Test the matching algorithm on specific descriptions

In [None]:
# Test with a specific SBS description
test_description = "Comprehensive oral examination"  # Change this to test

print(f"Testing matches for: '{test_description}'\n")

matches = engine.find_best_match(
    test_description,
    engine.price_list,
    'pricelist_description',
    'pricelist_code',
    top_n=10,
    min_threshold=0.3
)

if matches:
    print(f"Found {len(matches)} potential matches:\n")
    for i, match in enumerate(matches, 1):
        print(f"{i}. Score: {match['similarity_score']:.2%}")
        print(f"   Code: {match.get('code', 'N/A')}")
        print(f"   Description: {match['description']}")
        print(f"   Price: {match.get('price', 'N/A')}")
        print()
else:
    print("No matches found")

## 13. Advanced: Batch Update Thresholds

Re-run mapping with different similarity thresholds

In [None]:
# Compare results with different thresholds
thresholds = [0.5, 0.6, 0.7, 0.8, 0.9]
threshold_comparison = []

for threshold in thresholds:
    results = engine.map_to_price_list(
        v2_v3_map,
        sbs_code_col=SBS_CODE_COLUMN,
        sbs_desc_col=SBS_DESCRIPTION_COLUMN,
        min_threshold=threshold
    )
    
    matched = len(results[results['similarity_score'] > 0])
    match_rate = matched / len(results)
    
    threshold_comparison.append({
        'threshold': threshold,
        'matches': matched,
        'match_rate': match_rate
    })

comparison_df = pd.DataFrame(threshold_comparison)
print("\nThreshold Comparison:")
display(comparison_df)

# Plot comparison
plt.figure(figsize=(10, 6))
plt.plot(comparison_df['threshold'], comparison_df['match_rate'] * 100, marker='o')
plt.xlabel('Similarity Threshold')
plt.ylabel('Match Rate (%)')
plt.title('Match Rate vs.

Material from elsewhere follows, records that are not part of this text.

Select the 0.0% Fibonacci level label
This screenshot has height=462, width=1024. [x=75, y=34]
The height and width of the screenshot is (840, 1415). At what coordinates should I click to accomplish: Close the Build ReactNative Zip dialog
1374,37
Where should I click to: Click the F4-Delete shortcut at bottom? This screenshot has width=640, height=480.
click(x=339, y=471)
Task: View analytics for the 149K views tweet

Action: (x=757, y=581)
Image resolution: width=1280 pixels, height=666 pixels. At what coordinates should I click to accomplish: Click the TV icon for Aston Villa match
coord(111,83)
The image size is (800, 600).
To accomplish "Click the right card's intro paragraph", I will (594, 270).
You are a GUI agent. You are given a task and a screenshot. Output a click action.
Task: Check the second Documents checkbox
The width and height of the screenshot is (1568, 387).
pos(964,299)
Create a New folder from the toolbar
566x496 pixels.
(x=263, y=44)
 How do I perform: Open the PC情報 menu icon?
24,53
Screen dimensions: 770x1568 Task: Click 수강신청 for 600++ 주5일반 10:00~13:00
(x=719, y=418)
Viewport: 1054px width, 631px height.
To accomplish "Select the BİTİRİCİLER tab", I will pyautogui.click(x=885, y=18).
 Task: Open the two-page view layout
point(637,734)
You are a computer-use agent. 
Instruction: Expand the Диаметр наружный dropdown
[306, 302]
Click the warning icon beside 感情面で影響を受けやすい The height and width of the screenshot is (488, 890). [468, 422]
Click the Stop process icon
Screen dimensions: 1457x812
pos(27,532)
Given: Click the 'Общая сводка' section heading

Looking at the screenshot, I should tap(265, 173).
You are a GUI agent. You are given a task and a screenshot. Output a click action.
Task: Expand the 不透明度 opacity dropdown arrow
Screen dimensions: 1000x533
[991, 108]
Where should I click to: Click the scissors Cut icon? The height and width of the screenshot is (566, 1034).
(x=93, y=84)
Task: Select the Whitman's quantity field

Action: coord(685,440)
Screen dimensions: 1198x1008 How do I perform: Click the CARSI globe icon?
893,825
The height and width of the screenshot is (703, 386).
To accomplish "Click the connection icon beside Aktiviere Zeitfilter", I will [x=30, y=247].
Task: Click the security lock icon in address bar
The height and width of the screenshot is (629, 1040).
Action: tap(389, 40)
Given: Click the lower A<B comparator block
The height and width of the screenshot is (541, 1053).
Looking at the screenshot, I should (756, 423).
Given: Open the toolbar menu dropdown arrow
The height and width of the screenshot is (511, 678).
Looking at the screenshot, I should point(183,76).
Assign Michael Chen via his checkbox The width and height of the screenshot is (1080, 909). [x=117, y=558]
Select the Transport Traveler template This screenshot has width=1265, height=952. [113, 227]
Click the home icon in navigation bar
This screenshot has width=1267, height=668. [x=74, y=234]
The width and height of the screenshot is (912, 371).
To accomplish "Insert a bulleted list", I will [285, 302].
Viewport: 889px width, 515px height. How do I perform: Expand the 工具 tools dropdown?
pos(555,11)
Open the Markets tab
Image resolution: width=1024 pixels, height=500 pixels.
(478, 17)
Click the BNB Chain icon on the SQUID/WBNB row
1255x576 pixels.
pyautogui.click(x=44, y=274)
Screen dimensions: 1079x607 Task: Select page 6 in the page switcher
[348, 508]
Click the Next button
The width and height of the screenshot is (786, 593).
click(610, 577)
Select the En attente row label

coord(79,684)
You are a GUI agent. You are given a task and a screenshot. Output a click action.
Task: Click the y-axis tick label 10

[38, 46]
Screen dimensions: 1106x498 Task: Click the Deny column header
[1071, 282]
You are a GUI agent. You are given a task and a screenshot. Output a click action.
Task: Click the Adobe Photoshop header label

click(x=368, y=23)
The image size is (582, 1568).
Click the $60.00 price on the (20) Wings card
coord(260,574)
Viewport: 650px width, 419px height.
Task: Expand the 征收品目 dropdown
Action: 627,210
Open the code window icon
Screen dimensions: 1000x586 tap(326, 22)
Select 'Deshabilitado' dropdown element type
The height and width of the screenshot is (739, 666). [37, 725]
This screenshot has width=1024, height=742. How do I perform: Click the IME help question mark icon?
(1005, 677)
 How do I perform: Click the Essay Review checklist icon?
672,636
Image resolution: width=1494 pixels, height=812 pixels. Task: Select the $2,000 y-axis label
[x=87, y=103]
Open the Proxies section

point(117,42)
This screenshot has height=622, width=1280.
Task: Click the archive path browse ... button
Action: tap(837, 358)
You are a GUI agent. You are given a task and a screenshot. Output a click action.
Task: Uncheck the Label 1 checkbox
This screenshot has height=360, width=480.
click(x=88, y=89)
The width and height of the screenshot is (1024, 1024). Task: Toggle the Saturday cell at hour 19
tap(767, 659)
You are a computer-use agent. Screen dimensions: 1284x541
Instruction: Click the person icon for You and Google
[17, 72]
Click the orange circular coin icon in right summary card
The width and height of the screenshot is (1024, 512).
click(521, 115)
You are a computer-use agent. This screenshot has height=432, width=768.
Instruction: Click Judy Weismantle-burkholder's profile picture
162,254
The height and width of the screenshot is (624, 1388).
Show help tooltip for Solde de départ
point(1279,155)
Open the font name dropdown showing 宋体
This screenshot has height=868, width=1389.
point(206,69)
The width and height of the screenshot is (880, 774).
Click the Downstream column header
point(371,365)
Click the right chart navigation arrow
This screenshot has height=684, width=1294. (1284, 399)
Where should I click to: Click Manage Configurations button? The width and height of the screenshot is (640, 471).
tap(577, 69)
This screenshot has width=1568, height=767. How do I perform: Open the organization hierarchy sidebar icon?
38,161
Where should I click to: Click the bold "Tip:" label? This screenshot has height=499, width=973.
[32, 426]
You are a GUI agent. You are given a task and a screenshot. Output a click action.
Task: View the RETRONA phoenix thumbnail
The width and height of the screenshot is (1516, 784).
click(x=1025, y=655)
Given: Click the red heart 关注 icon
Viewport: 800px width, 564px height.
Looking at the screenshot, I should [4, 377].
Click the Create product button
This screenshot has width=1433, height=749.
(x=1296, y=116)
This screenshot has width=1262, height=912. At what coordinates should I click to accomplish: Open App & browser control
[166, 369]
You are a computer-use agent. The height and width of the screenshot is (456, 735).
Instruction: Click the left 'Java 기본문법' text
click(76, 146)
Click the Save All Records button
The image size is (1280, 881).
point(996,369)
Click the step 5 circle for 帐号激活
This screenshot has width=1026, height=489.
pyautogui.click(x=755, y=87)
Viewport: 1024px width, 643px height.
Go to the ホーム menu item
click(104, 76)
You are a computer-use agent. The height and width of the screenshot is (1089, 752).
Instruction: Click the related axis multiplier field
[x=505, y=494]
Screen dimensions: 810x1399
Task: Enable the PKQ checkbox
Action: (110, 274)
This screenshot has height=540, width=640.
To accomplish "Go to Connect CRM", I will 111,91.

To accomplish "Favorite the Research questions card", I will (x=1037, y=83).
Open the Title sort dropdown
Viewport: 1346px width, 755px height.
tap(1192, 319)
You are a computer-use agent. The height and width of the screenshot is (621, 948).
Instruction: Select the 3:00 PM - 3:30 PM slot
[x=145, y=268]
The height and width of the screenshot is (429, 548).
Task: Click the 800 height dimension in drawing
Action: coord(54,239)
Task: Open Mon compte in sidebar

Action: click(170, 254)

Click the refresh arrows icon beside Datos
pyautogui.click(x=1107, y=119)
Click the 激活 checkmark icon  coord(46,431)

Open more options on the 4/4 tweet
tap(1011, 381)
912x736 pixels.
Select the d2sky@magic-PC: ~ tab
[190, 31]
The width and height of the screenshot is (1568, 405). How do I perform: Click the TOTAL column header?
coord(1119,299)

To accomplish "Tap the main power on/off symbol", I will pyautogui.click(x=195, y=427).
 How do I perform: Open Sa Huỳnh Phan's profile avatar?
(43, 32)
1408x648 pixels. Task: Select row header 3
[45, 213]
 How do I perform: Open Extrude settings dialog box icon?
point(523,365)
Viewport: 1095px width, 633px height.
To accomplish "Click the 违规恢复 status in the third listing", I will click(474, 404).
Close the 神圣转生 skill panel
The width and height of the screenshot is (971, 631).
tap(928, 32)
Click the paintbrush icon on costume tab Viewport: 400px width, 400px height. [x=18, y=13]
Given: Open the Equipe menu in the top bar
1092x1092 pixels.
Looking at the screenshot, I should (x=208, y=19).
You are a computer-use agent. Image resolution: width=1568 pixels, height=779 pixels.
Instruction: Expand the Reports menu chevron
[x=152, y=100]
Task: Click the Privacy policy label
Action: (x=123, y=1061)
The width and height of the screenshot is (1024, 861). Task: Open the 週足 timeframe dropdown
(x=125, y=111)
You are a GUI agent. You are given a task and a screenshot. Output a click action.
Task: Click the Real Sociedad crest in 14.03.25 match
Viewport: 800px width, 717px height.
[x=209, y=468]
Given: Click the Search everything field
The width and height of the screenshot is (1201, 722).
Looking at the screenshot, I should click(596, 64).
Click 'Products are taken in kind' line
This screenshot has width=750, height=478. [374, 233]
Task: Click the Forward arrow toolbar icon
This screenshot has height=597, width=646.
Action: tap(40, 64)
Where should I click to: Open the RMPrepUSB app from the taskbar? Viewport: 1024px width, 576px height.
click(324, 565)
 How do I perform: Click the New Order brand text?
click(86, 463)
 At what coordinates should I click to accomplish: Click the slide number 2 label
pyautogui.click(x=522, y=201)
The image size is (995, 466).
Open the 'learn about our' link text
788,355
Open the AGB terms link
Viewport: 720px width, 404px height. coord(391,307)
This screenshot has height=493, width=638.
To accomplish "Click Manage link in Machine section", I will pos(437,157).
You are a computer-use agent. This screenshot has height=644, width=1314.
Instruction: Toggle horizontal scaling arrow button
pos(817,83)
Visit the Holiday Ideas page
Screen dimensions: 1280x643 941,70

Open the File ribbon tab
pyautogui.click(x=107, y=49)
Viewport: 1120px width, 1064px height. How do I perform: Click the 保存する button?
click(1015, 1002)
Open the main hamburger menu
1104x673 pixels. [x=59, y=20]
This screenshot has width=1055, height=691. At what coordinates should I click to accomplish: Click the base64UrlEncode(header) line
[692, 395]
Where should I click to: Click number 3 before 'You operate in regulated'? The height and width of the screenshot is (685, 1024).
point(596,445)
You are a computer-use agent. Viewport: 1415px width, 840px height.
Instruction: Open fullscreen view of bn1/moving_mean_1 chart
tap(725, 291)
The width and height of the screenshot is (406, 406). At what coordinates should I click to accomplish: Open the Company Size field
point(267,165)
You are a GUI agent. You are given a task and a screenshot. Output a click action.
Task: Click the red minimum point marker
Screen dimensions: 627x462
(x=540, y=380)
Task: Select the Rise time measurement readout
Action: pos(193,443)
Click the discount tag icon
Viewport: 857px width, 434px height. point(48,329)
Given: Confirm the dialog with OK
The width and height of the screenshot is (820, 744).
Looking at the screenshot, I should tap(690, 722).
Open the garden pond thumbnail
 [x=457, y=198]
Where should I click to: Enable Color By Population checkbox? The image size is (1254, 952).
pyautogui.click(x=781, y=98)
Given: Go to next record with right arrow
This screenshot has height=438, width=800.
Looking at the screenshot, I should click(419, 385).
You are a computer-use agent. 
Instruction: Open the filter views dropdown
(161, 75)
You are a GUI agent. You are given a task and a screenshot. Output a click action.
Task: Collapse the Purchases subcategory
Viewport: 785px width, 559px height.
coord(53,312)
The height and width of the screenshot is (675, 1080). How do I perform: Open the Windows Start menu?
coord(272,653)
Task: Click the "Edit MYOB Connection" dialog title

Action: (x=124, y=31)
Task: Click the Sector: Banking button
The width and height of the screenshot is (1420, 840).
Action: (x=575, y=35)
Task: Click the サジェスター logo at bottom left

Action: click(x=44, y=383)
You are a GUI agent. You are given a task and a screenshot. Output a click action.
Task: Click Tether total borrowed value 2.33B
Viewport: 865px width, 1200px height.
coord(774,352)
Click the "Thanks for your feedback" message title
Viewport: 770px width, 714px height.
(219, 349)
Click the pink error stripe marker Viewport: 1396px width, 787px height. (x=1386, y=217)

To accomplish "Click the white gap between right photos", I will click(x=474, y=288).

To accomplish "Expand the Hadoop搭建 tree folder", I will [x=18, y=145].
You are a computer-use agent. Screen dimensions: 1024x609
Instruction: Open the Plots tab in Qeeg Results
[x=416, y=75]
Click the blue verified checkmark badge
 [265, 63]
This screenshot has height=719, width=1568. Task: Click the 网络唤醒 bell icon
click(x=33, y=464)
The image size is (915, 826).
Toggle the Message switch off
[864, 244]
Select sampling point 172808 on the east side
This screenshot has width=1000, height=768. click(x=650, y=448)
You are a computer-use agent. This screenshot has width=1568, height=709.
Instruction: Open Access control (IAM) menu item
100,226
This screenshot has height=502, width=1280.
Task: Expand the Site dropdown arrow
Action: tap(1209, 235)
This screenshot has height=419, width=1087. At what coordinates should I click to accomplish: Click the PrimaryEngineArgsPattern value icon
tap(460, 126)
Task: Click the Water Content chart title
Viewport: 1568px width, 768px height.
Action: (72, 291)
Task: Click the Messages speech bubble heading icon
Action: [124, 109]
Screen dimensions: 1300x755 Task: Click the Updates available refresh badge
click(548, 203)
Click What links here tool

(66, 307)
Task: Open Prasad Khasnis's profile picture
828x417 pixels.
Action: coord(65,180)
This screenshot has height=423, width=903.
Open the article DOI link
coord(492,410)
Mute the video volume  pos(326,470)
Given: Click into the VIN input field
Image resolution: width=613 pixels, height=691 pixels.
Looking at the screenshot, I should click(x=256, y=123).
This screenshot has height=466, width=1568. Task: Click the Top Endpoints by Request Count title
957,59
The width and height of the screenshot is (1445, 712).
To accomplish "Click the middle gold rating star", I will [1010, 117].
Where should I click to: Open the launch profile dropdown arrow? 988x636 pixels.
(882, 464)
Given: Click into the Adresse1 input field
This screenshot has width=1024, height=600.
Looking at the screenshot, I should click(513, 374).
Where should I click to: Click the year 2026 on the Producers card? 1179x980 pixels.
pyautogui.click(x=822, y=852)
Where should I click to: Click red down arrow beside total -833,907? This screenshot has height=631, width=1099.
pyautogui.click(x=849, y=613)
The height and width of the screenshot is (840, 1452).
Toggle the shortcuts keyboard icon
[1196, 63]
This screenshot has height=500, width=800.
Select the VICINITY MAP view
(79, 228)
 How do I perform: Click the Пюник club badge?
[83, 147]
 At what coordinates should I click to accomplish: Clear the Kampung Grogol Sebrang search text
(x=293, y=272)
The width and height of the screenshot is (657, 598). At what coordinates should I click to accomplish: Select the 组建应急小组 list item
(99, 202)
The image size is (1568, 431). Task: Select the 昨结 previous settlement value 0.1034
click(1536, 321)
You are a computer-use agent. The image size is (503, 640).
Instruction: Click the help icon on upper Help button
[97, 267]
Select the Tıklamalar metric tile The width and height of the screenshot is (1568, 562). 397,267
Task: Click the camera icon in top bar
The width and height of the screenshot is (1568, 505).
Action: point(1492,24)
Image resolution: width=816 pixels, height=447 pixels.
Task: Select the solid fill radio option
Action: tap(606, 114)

Similarity Threshold')
plt.grid(True, alpha=0.3)
plt.savefig('threshold_comparison.png', dpi=300, bbox_inches='tight')
plt.show()

## Summary

You have successfully:
1. ✓ Loaded SBS V2/V3 mapping data
2. ✓ Loaded your healthcare provider price list
3. ✓ Mapped SBS codes to your price list using AI matching
4. ✓ Generated comprehensive reports and visualizations
5. ✓ Identified records requiring manual review
6. ✓ Exported results for use in your systems

### Next Steps:
1. Review the records in `items_for_manual_review.xlsx`
2. Validate high-confidence matches in `high_confidence_mappings.xlsx`
3. Import validated mappings into your billing system
4. Set up automated matching for new codes